6 Ways Marketers Misunderstand Analytics & Reporting

Tim Holdsworth
Posted by Tim Holdsworth on November 11, 2014

analytics-and-reporting
The underlying strength of digital marketing tactics is their measurability. While older marketing approaches—display advertising, broadcast messaging, etc.—relied exclusively on reaching a large exposure audience hoping that a sliver would pay attention, almost every digital tactic can be precisely measured with digital feedback. Take email for example. Unlike direct mail, the technology that enables mass sending also tells you who opens the email, if they take a look at your message, and when they do so. This means there is a rich source of information available that can be used to analyze the performance of your email campaign or any other digital marketing actions you deploy.

The problem is, the more data marketers tend to get, the less they know how to analyze accurately. Misconceptions grow, and soon, you have odd (and largely unuseful) categories like "impressions" appearing in reports meant to show the real sales value of what marketing is doing. If you’re not careful, bad analytics misconceptions can negatively affect how your marketing efforts are perceived and/or lessen their value to your company. Let’s take a look at 6 of the most common problems in this area:

1. Analytics is Just Counting Numbers

Yes, numbers are involved in analytics and counting them up is a step in the process. However, just having a list of the total number of visitors for the past quarter or knowing Facebook is generating 400 visits to your site each month doesn’t do you much good. According to the great definition on Wikipedia, web analytics is the measurement, collection, analysis and reporting of web data for purposes of understanding and optimizing web usage. Having numbers compiled is nice, but you have to use them and understand what they’re saying to improve your online marketing initiatives.

2. Analytics is an Automated Process

"Yep, just set up your Google Analytics account — or one with another analytics provider — and you’re all set! The system is now generating analytics for you, so you can just check this item off your to-do list and move on to all those other pesky marketing tasks." 

Um, no.

Sure, you’re now getting data. You also have to do something with that data. Start by documenting the information you feel is really important for you to analyze for your marketing efforts. For example, what web pages are performing well, where are conversions happening, where are conversions not happening, do visitors from social media spend more time on my promoted landing page than visitors from my promotional email or paid ads? Having the key items you want to measure documented will show you adjustments you may need to make to your efforts. You can then measure those adjustments and repeat the cycle.
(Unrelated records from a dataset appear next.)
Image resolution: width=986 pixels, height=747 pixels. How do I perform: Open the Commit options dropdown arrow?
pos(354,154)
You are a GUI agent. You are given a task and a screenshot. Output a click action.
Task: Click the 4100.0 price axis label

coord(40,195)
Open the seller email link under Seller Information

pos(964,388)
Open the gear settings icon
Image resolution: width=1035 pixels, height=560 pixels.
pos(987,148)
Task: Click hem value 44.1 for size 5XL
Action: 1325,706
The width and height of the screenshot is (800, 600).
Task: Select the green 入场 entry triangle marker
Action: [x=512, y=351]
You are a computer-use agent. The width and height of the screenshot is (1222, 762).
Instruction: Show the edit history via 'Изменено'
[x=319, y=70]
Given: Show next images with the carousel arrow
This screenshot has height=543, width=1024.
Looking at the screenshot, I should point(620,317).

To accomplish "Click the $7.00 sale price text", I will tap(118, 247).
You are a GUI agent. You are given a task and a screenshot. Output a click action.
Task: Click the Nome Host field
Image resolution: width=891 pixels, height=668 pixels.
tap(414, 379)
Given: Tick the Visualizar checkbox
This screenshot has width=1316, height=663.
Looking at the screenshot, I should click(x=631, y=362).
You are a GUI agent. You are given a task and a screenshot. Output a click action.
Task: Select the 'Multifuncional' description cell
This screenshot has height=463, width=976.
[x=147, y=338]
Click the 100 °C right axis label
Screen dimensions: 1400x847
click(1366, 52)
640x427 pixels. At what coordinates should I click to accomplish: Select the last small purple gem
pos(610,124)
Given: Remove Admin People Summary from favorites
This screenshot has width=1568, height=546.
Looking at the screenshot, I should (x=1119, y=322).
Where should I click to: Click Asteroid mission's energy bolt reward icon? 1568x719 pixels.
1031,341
3. Improving Site Traffic is What Analytics is About

There is a kernel of truth to this misconception: you need the analytics to know if you have traffic to your landing pages or blog content. You want to know how many eyes are seeing your marketing, but using analytics just to improve traffic for traffic’s sake — because larger numbers are impressive — doesn’t make sense for the vast majority of businesses. What’s more important is getting the right people to see your pages and then getting them to take the action(s) you want them to do (i.e., convert). Consequently, you need to use your analytics to help you improve conversions and move those prospects further down the marketing funnel — otherwise you’re wasting your time. After all, it’s the people who convert into customers who will help you pay the bills, not the people who just drop in for a short visit.

4. Analytics Is Hard to Learn / Requires a Specialist

As marketing has shifted away from traditional activities to ones that are digitally focused, analytics is becoming a core skill for most marketers. And given that most B2B companies are tightly staffed, bringing on an analytics specialist probably isn’t a reality. Instead, YOU probably are the specialist — even if you haven’t been told yet (think “other duties as assigned”). Yes, if you’re just getting started with analytics tools and terminology it will probably feel difficult at first, as anything worth doing is. As you gain experience, however, it will become easier and you’ll be an expert in no time.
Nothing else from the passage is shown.